Doveva scegliere la direzione verso la quale fuggire. Sapeva che a Nord vi erano le montagne dei troll, un tempo, ma solo un tempo, dimora dei goblin: comunque, quella direzione non era percorribile senza passare troppo vicino al villaggio. Verso Sud, avrebbe trovato montagne, montagne e poi ancora montagne, fino al regno dei nani. Verso Ovest, invece, sarebbe arrivato al Pontificato, ma stando ai racconti, era meglio che vi stesse alla larga: non ci teneva a finire bruciato sul rogo. Era a Est che doveva fuggire, verso le terre di confine dell'Impero di Arsantis: lì, c'era il Regno di Faunna i cui villaggi erano la meta prediletta dei razziatori della sua tribù. Camminò seguito dal cucciolo, ma, man mano che procedeva, sentiva le forze mancargli e anche la sua andatura ne risentiva: infatti, mentre prima il lupo faceva fatica a tenergli il passo, dopo un'ora lo stesso doveva fermarsi ad aspettarlo. Aveva dolori dappertutto, sentiva l'umidità dell'acqua penetrargli nelle giunture con fitte acute. Stabilì che il destino della maggior parte dei goblin, cioè quello di avere una morte violenta, ma il più delle volte rapida e in età giovanile, fosse una vera benedizione.

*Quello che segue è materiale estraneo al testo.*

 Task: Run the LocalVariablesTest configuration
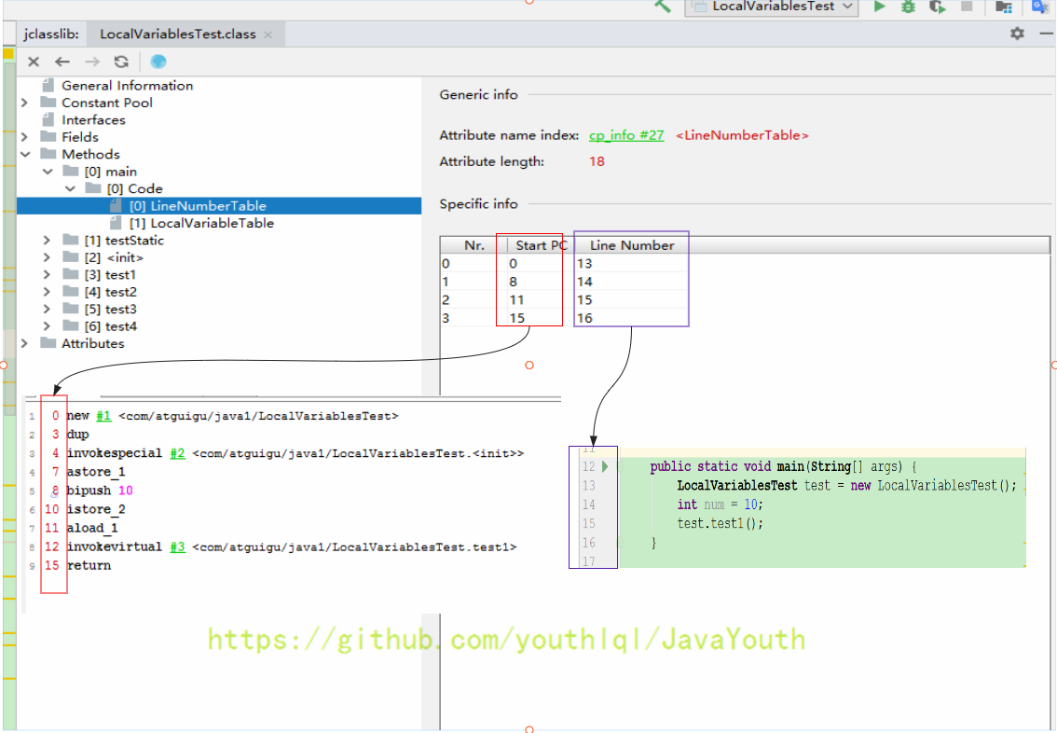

Continuò a spingersi avanti, non sapeva bene neanche lui verso cosa. Sentiva l'alito fetido della morte attanagliarlo o, forse, era il suo stesso respiro che puzzava di putrefazione. Aveva il fiato corto e i passi si facevano sempre più lenti e brevi. Dall'alto, il gracchiare degli straziatori sembrava deriderlo o festeggiare in attesa del banchetto che li attendeva. Esausto, si fermò e, con la vista annebbiata, focalizzò a fatica la sua immagine riflessa sull'acqua: vide un essere più simile a una statua di creta grezza che a un goblin. Aveva lunghi peli bianchi e radi che gli spuntavano a chiazze sparse casualmente un po' dappertutto e le dita sembravano ramoscelli secchi e putrescenti: quando aveva visto lo sciamano, gli era sembrato molto anziano, ma solo in quel frangente potette contemplare cosa significasse essere veramente vecchi. Fece per riprendere a muoversi, ma le ginocchia non lo assecondarono e, con un tonfo, cadde nella sua stessa immagine riflessa, mentre perdeva i sensi.